When Rishtina receives his letter, she instantly realises that Karvaan Khan has murdered him, alongside killing her Agha Jaan. She gets fed up with this hide-and-seek and determines to face him and punish him for his deeds. She files FIRs against him for the murders of Agha Jaan and Rustam in the police stations of Jalalam and Islamabad, respectively. She goes to Jalalm and challenges him for his deeds by looking into his eyes. He tries to kill her but fails, and the police reach and arrest him. She returns to Islamabad, where she shares her story in interviews and podcasts. Afterwards, she starts a cleanliness campaign with Hira and Shayan contributing to the betterment of society.

== Cast ==
- Mawra Hocane as Rishtina
- Mahnoor Shaukat as Hira
- Shamil Khan as Darvesh Khan/ Agha Jaan
- Rana Majid Khan as Rustam/ Khadim Hussain
- Manzar Sehbai as Karvaan Khan
- Alamdar Khan as Armaghan
- Areeba Ahmed Tirmizi as Sadaf
- Sultan Hussain as Wajid Gul
- Mohsin Ejaz as Shayan
- Saad Farrukh Khan as Wajid Gul's son
- Mustafa Rizvi as Affan
- Ahmad Taha Ghani as Salar

===Guest cast===
- Salman Shahid as vagrant dervish (Epsidoe 8-10)
- Hani Taha as social media personality in video (Episode 7)

== Production ==
Nauroz was confused by media reports with Neem, another Shahzad Kashmiri directorial, Kashif Anwar's written and Mawra Hocane starrer, as the development began on it during the same time. Due to the COVID-19 pandemic lockdown and lead actor Ameer Gilani's unavailability due to his academic engagements, Neem was put on hold and Kashmiri started the pre-production work of Nauroz along with writer Kashif Anwar, and Hocane was offered by Kashmiri to star in Nauroz. On choosing this script, Hocane stated that, Nauroz threw her right out of her comfort zone and Shahzad Kashmiri's guidance helped her to grow as an actor and as a person. To portray a young girl, Hocane lost about 6 kg weight and was almost starving leading her to clear her memory about the filming of the series.

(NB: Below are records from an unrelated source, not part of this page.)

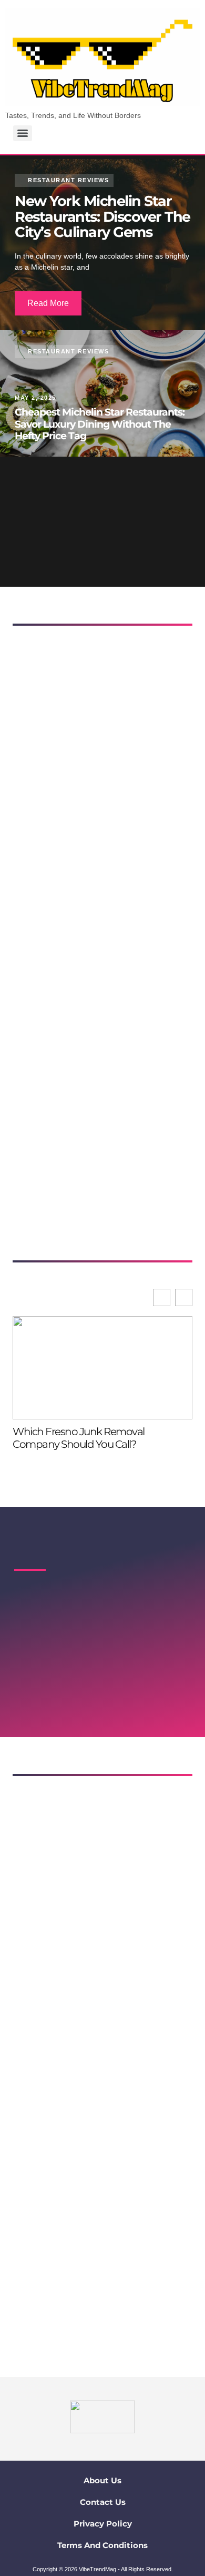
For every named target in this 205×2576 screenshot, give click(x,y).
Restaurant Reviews (68, 351)
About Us (102, 2480)
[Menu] (22, 133)
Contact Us (103, 2502)
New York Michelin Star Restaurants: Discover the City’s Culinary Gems (102, 216)
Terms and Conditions (102, 2545)
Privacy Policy (103, 2524)
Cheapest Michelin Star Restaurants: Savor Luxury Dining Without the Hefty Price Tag (99, 423)
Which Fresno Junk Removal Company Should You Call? (79, 1437)
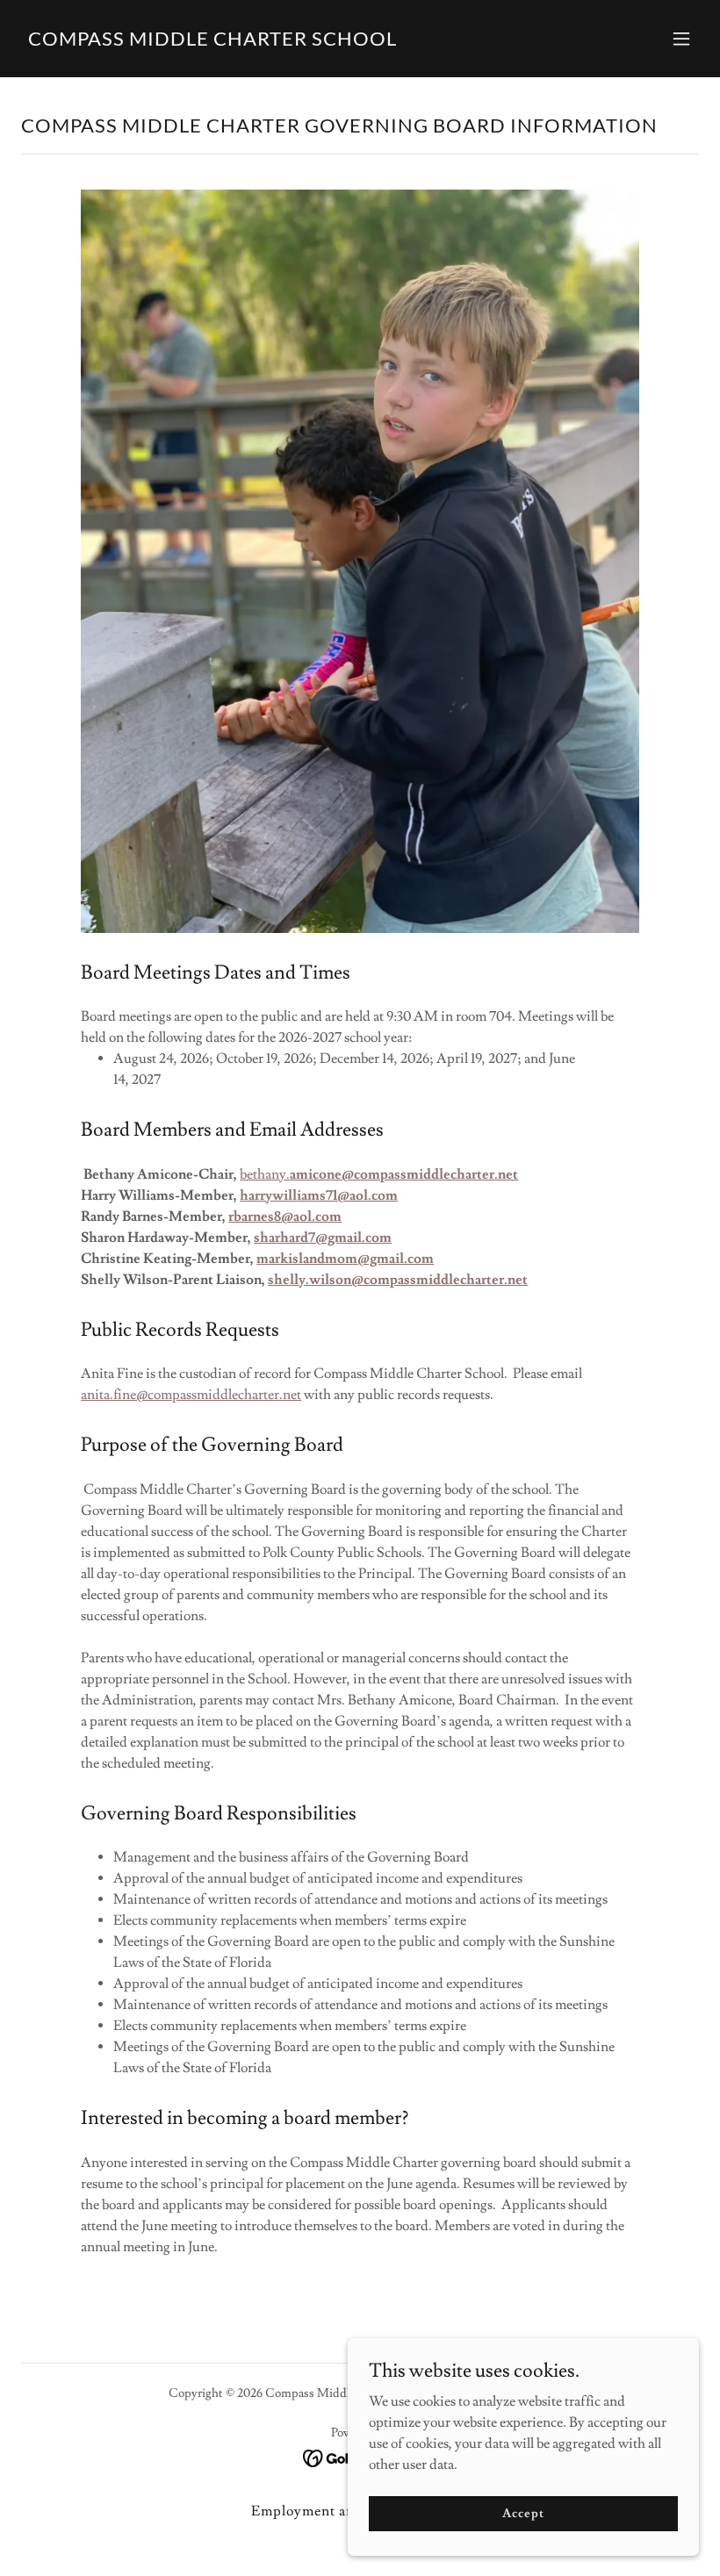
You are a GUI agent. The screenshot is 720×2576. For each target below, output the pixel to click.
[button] (681, 38)
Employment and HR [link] (320, 2511)
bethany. (379, 1174)
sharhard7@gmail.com (323, 1237)
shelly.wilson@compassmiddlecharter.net (398, 1279)
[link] (212, 41)
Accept (523, 2513)
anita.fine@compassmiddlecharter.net (191, 1394)
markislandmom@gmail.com (345, 1258)
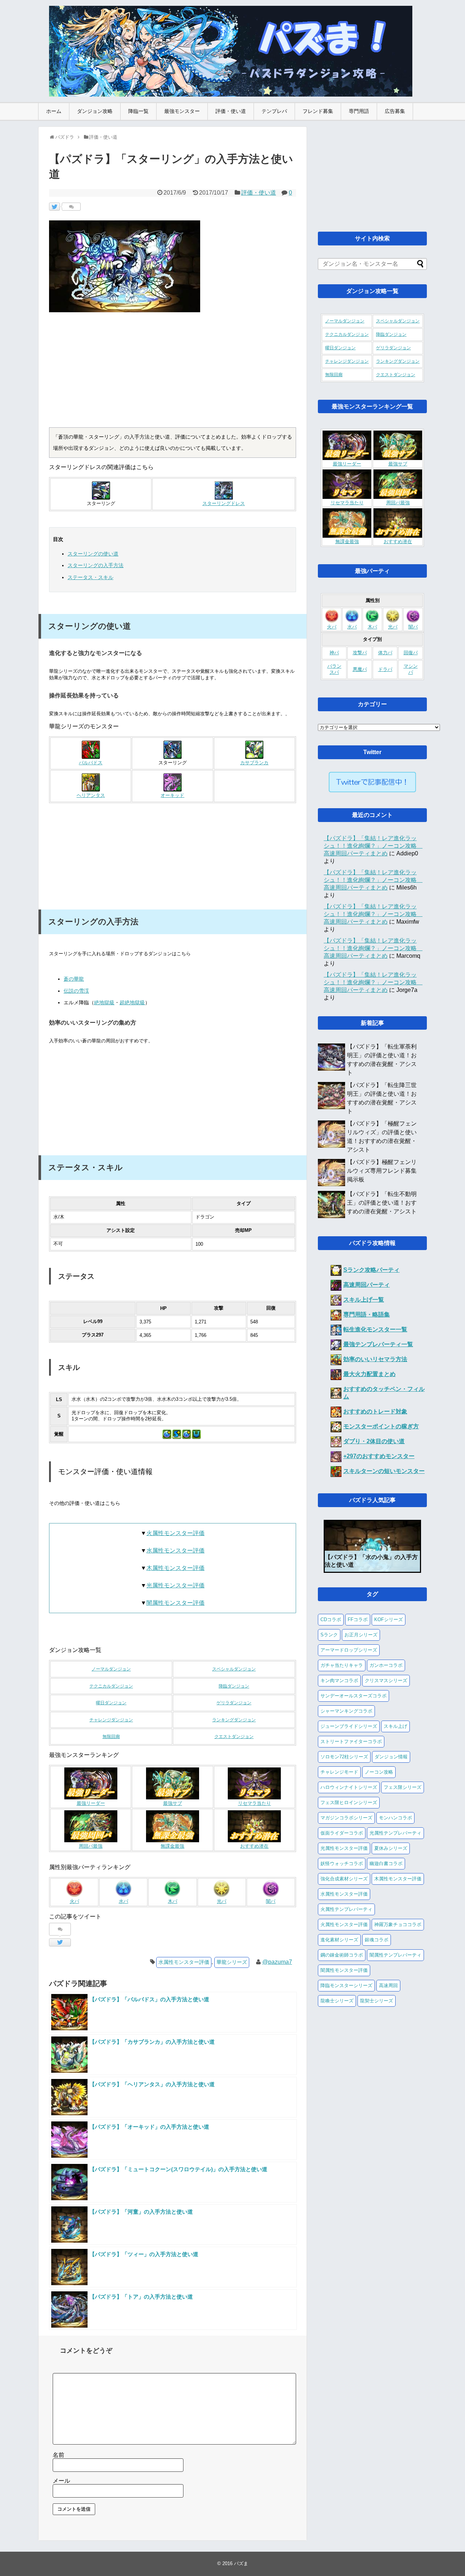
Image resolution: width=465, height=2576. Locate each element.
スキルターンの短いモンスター (384, 1471)
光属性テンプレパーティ (395, 1833)
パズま (241, 2563)
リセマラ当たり (254, 1803)
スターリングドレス (223, 503)
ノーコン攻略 (379, 1772)
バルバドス (90, 762)
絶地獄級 (104, 1002)
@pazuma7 (277, 1962)
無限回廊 (111, 1736)
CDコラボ (330, 1619)
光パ (221, 1901)
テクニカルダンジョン (111, 1686)
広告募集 (395, 111)
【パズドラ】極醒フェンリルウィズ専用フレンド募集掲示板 (382, 1171)
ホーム (53, 111)
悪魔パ (360, 669)
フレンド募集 (318, 111)
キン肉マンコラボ (339, 1680)
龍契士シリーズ (376, 2000)
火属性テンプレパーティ (346, 1909)
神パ (334, 652)
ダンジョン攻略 (95, 111)
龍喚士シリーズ (336, 2000)
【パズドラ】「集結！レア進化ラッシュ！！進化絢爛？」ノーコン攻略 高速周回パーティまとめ (373, 845)
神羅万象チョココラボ (397, 1924)
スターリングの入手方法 (96, 565)
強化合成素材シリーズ (344, 1878)
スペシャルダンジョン (234, 1669)
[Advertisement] (172, 373)
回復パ (411, 652)
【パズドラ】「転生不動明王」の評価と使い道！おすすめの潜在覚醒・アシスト (382, 1202)
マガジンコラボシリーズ (346, 1817)
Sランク (329, 1634)
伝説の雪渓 (76, 991)
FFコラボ (358, 1619)
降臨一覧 (138, 111)
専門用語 (359, 111)
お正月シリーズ (360, 1634)
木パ (172, 1901)
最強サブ (172, 1803)
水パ (123, 1901)
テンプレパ (274, 111)
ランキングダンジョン (234, 1719)
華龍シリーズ (232, 1962)
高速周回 (388, 1985)
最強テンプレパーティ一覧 (378, 1344)
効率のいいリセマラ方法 (375, 1359)
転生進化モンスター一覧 (375, 1329)
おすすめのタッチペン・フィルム (384, 1393)
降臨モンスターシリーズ (346, 1985)
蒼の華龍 (74, 979)
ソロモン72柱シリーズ (344, 1756)
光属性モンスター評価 (175, 1585)
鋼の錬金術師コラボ (341, 1955)
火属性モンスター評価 (175, 1533)
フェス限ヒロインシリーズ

The trailer of the series was launched by the network on 22 April 2023.

===Broadcast===
On 29 June 2023, it was revealed by the channel's social media handles that the show will premier on 13 July 2023, airing episodes weekly on Thursday at 20:00 PST.

== Soundtrack ==
The original soundtrack track of the series 'Sawal' is performed by Amanat Ali, with lyrics by Kashif Anwar and music composition by Naveed Nashad.

== Reception ==
=== Critical reception ===
The series was praised critically, with Mawra Hocane's portrayal of a young naive agnostic teen was met with acclaim from critics.